EXERCISE DETAILS :: Print the listing verbatim, from the line containing "Image resolution: width=1316" through the end of the listing, both ends included. Leave the pictures out.

╭─ DATASET EXCERPTS

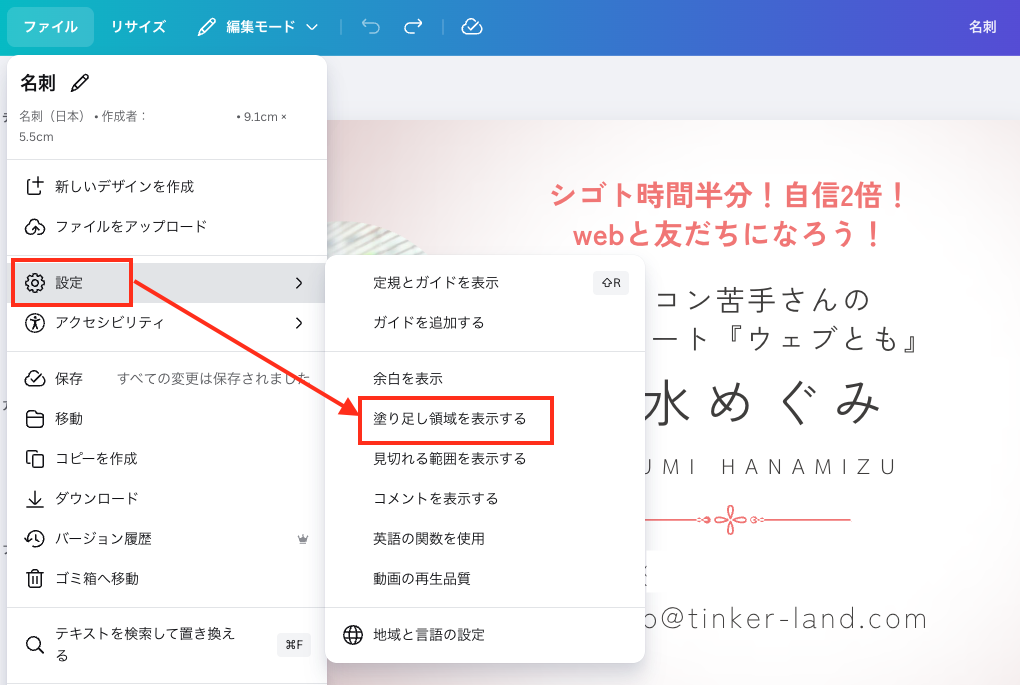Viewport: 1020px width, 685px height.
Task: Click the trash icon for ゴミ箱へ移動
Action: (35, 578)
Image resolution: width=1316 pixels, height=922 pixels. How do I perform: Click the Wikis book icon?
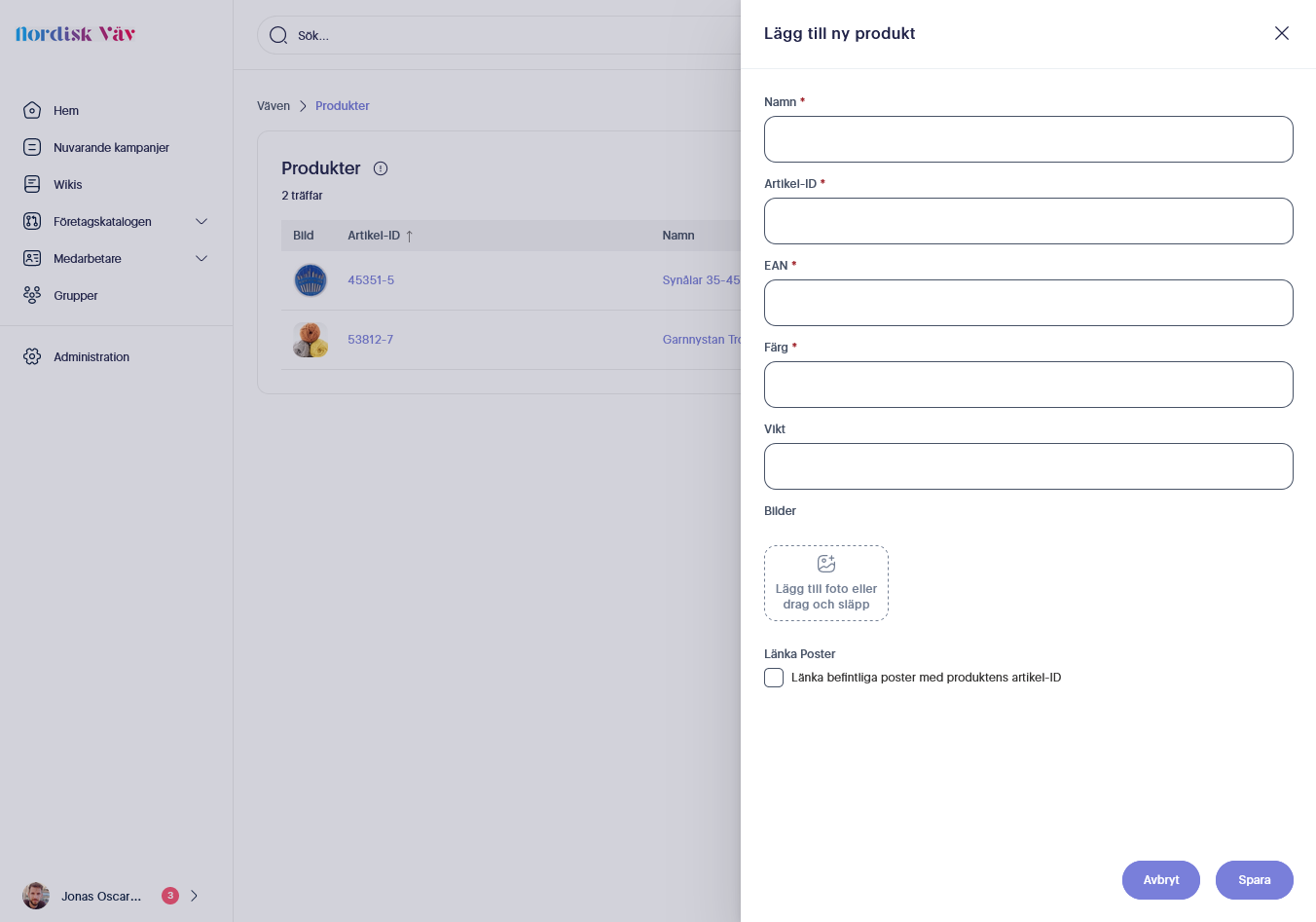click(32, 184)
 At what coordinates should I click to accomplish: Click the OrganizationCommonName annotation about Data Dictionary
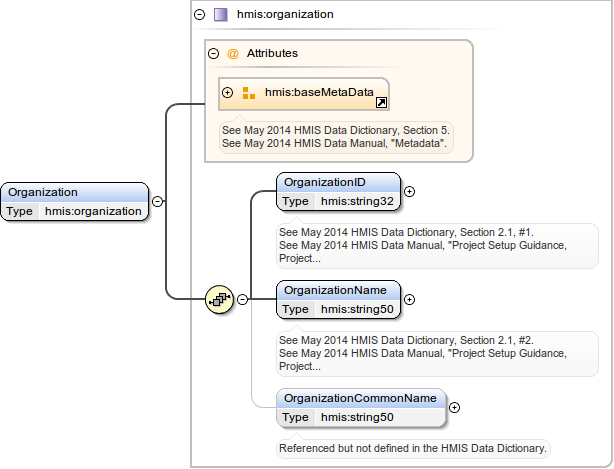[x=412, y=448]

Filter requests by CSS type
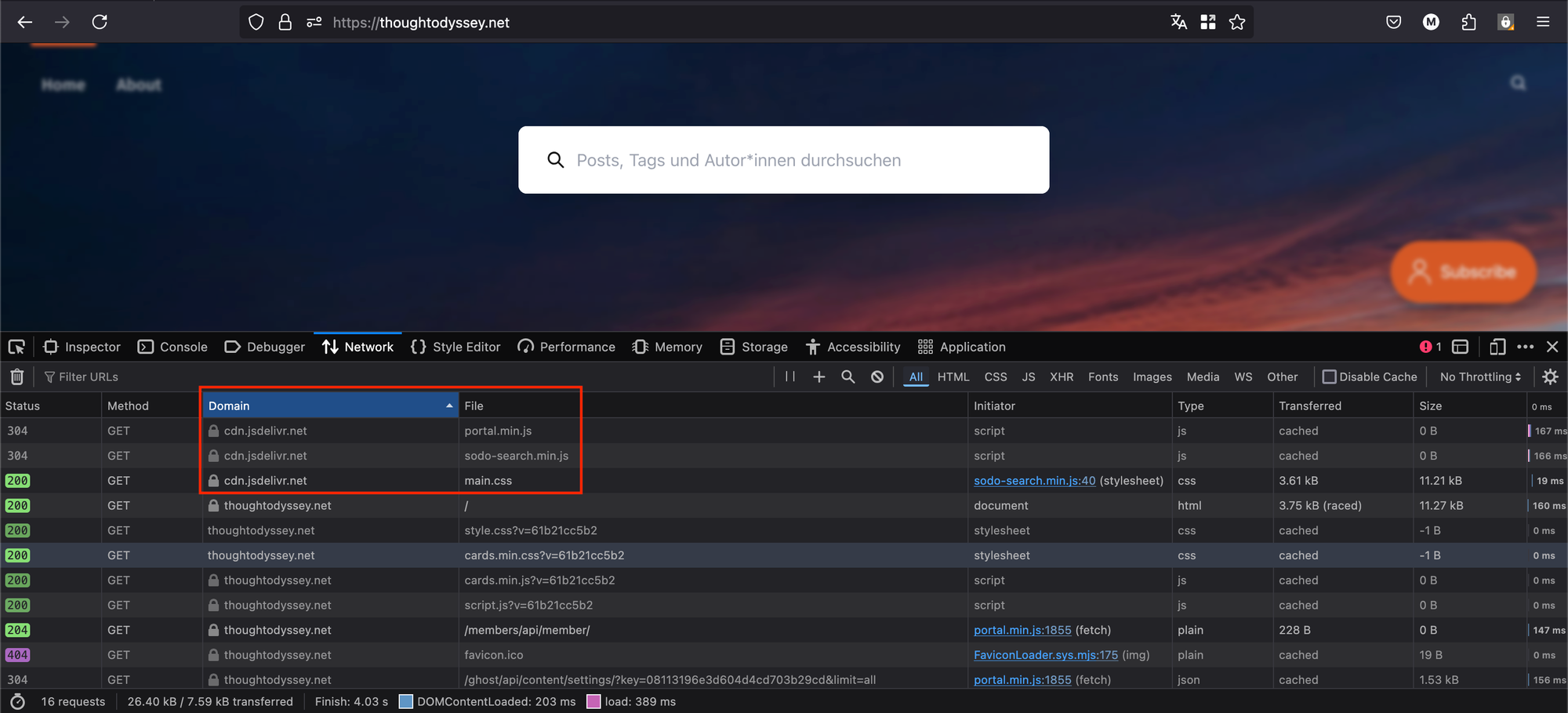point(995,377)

╰─

RESULT BELOW ::
Image resolution: width=1316 pixels, height=922 pixels. How do I perform: Click the Wikis book icon?
click(32, 184)
 At what coordinates should I click to accomplish: Click the OrganizationCommonName annotation about Data Dictionary
[x=412, y=448]

Filter requests by CSS type
point(995,377)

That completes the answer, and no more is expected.